In recent years, FinFET-based Static Random Access Memories (SRAMs) have become a viable solution to provide the storage of big data volume in Systems-on-Chip (SoCs) as well as to assure high performance deep-scaled devices. As consequence, FinFET-based SRAMs are an extremely viable solution to guarantee the high-performance requirements of deep-scaled devices. However, FinFET-based SRAMs can also be affected by resistive defects that may lead to dynamic faults, which are considered one of the most important causes of manufacturing test escape in deep-submicron technologies. Hence, this paper proposes to evaluate the impact of temperature on the dynamic faulty behaviour of 20 nm FinFET-based SRAM cells affected by weak resistive defects. In more details, the critical resistances and the number of consecutive operations necessary to sensitize faults at the logic level are investigated.
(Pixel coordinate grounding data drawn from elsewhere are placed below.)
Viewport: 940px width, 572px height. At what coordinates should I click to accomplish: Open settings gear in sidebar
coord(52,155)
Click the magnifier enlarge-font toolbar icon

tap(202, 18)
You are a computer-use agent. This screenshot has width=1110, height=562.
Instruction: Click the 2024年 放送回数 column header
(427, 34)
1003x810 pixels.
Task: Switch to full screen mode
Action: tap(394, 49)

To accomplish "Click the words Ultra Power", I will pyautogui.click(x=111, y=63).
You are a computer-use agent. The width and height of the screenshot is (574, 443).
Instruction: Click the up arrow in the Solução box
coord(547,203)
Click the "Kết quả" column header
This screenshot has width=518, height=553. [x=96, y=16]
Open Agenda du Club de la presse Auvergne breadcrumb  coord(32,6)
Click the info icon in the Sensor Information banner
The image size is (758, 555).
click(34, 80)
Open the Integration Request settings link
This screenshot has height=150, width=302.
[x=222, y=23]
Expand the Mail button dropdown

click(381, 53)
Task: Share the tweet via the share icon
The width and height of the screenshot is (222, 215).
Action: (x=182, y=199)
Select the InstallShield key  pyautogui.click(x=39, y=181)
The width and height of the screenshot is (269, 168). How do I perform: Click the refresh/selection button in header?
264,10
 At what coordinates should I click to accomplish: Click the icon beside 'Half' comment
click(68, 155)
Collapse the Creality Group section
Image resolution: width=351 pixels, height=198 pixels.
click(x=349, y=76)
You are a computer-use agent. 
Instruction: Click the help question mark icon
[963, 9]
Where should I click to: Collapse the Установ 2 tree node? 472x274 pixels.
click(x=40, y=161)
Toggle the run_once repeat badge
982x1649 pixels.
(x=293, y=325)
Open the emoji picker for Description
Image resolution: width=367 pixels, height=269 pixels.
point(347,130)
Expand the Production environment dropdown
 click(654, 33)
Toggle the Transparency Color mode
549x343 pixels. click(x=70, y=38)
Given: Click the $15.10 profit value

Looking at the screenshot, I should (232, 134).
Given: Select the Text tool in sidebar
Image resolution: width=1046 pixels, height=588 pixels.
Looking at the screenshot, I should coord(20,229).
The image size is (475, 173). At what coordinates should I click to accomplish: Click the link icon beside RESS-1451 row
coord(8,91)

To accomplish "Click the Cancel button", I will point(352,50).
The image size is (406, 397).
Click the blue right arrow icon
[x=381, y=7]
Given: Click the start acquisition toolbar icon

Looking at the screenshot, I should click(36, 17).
Additionally, the concept of Dynamic Behaviour Window (DBW) is defined. Results showed that temperature plays a major part in the sensitization of dynamic faults. Thus, the occurrence of dynamic faults has been mapped combining temperature as well as defect size, and the DBW has been defined considering resistive defects. The proposed evaluation helps to understand the behaviour of dynamic faults in memory cells even better and therefore can be used to improve the test procedures for deep-scaled FinFET memory devices. The proposed analysis has been performed using HSPICE simulations adopting a 20 nm Predictive Technology Model (PTM) of multi-gate transistors based on bulk FinFET.